これにより、第二の部屋28の内部圧力P2と第五翼室25eとの内部圧力P4は、略同じになる。第五翼室25eの内部圧力P4は、第二翼室25bの内部圧力P3よりも低いため、第二の部屋28の内部圧力P2が減少し、軸線方向一方側Da1に向かうバランススラスト力は増大する。これにより、第一スラスト軸受10aの負荷が軽減される。
【0046】
上記実施形態によれば、ロータ9にかかるスラスト力に応じて、第一配管29と第二配管30とを切り替えることによって、バランスピストン20にかかるスラスト力をより大きな調整幅で調整することができる。これにより、スラスト軸受10にかかるスラスト力が大きく変化した場合においても、バランスピストン20を用いて対応することができる。
【0047】
また、スラスト軸受10のメタル温度Tに加え、運転点マップを用いてスラスト力を推定することによって、より正確にスラスト軸受10の状態を推定することができる。
【0048】
なお、上記実施形態では、軸受温度判定部12aにおいて、メタル温度Tに基づいてスラスト力を推定する構成としたがこれに限ることはない。
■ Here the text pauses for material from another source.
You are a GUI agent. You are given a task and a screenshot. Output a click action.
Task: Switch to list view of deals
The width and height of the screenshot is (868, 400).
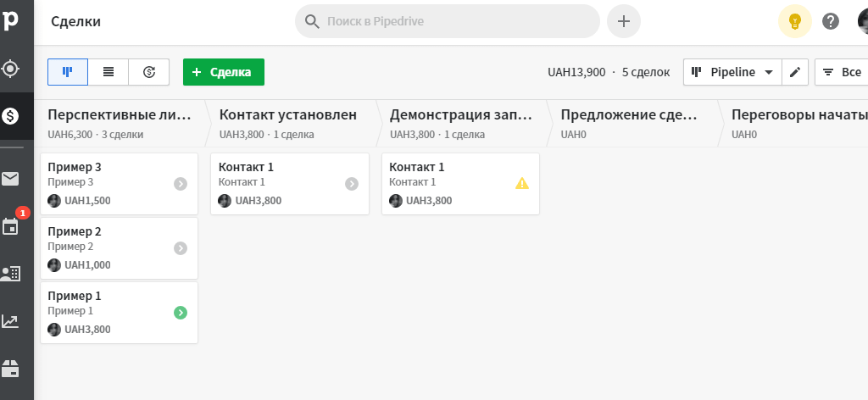pos(109,72)
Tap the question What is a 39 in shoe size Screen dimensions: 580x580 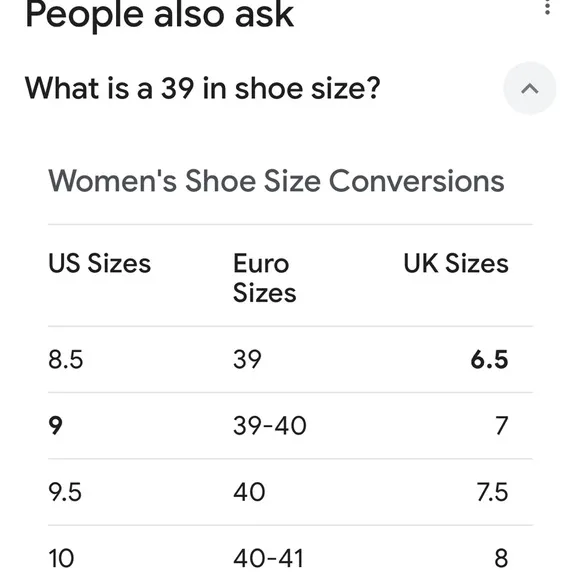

センサーが有する荷重測定装置24によって測定される荷重に基づいてスラスト力を推定してもよい。これにより、より直接的にスラスト力を推定することができる。
【0049】
以上、本発明の実施の形態について図面を参照して詳述したが、具体的な構成はこの実施の形態に限られるものではなく、本発明の要旨を逸脱しない範囲の設計変更等も含まれる。
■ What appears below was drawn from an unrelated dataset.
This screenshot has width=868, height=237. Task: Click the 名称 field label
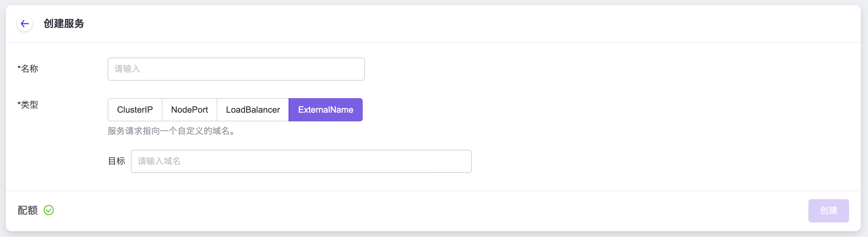click(x=29, y=69)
例えば、上記実施形態では、第二の部屋28と翼室25を連通させる配管を二本としたが、これに限ることはなく、例えば、三本以上の配管を第二の部屋28と連通させて、第二の部屋28の内部圧力P2の設定範囲を広げてもよい。
【0050】
また、上記実施形態では、スラスト軸受10のメタル温度Tと運転点マップによって推定された蒸気タービン1の排気流量Fに基づいて調整弁31,32を開閉する構成としたが、これに限ることはない。例えば、運転点マップのみに基づいて調整弁31,32を制御してもよい。即ち、運転点マップによって排気流量Fが最大排気運転点の90%であると推定された場合に、調整弁31,32を切り替えてもよい。また、スラスト軸受10のメタル温度Tのみに基づいて調整弁31,32を制御したり、スラスト軸受10にかかる荷重のみに基づいて調整弁31,32を制御する構成としてもよい。
【0051】
また、上記実施形態では、調整弁31,32を完全に開閉する構成としたが、これに限ることはなく、調整弁31,32の開度を調整して、第二の部屋28の内部圧力P2を調整する構成としてもよい。